*PROMPT*
Reproduce exactly, from the data that follows, the line with "Task: Pick the '基础设施层' box", the line with "Task: Point to the '治理与感知层' box", and every line that lies between them.

______________________________

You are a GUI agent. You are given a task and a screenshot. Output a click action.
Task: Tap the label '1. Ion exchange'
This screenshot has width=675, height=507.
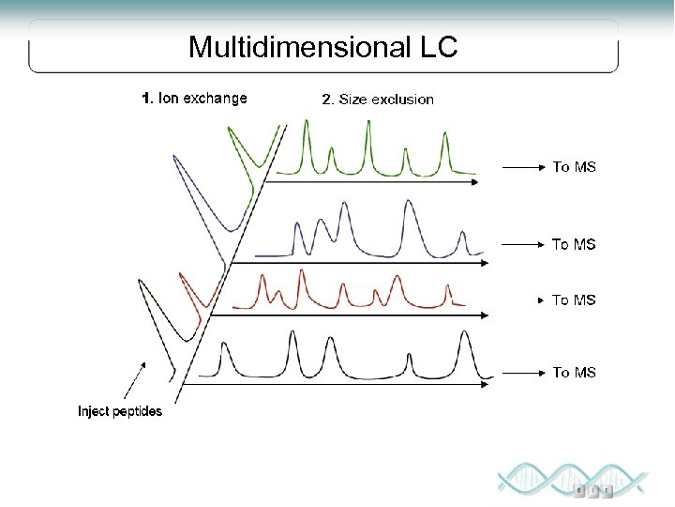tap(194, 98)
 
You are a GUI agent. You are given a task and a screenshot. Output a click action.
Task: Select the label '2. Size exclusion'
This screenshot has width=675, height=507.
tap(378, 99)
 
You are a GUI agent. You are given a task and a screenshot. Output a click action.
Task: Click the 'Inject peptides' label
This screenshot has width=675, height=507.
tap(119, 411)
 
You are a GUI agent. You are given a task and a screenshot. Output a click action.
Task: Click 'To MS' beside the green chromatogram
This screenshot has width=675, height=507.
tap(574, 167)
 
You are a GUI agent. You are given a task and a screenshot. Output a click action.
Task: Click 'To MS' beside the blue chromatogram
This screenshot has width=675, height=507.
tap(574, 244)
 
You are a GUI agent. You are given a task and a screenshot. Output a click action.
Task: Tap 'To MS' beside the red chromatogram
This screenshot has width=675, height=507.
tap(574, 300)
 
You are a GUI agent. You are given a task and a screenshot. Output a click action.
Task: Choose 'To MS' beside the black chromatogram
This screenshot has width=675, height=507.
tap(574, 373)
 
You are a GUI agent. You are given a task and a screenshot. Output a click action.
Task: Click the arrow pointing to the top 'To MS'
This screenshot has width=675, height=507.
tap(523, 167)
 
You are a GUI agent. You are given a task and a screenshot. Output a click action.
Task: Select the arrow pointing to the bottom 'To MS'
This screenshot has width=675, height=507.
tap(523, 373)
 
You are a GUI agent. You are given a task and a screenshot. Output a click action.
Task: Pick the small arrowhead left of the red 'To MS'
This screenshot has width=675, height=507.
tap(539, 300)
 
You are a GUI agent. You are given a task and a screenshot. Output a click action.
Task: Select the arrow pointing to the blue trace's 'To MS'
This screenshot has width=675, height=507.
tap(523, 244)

______________________________

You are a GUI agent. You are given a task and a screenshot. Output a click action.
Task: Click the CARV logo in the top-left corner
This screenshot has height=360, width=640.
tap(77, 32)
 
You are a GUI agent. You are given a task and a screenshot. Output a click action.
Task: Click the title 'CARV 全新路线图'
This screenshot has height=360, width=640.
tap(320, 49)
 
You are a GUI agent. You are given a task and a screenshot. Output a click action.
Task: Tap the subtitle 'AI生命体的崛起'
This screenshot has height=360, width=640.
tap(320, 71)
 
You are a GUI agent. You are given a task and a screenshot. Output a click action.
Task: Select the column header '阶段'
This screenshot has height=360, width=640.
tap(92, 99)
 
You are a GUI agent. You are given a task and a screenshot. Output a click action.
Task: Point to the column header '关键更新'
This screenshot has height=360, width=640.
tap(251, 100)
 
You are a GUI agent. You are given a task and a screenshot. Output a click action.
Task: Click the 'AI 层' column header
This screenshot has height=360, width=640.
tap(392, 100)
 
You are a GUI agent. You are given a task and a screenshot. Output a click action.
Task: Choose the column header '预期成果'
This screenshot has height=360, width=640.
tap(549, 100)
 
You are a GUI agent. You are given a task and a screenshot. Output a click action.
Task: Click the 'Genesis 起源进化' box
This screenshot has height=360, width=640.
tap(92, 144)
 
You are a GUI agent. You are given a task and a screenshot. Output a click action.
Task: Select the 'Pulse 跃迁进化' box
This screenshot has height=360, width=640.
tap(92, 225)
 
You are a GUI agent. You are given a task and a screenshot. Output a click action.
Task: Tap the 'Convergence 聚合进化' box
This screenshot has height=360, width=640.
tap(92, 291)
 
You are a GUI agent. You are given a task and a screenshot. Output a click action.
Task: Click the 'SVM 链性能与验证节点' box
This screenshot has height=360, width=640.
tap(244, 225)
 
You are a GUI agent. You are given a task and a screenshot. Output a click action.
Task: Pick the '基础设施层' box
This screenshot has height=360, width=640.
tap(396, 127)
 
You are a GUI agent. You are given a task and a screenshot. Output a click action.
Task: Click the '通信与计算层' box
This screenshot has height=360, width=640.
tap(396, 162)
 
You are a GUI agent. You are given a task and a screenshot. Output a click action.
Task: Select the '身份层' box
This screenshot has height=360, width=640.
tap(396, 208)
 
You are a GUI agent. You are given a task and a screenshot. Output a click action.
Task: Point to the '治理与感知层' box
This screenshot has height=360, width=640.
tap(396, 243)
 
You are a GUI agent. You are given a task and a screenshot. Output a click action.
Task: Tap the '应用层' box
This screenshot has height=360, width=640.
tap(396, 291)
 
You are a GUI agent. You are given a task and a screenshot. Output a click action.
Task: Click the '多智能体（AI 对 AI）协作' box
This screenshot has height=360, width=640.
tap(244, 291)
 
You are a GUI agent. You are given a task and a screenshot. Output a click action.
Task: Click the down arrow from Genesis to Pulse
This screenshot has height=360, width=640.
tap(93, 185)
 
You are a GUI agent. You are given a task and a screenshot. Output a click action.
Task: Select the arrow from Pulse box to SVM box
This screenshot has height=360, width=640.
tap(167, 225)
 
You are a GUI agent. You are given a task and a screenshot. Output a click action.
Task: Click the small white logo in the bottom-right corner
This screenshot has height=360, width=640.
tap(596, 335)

______________________________

*RESULT*
Task: Pick the '基础设施层' box
This screenshot has height=360, width=640.
tap(396, 127)
 
You are a GUI agent. You are given a task and a screenshot. Output a click action.
Task: Click the '通信与计算层' box
This screenshot has height=360, width=640.
tap(396, 162)
 
You are a GUI agent. You are given a task and a screenshot. Output a click action.
Task: Select the '身份层' box
This screenshot has height=360, width=640.
tap(396, 208)
 
You are a GUI agent. You are given a task and a screenshot. Output a click action.
Task: Point to the '治理与感知层' box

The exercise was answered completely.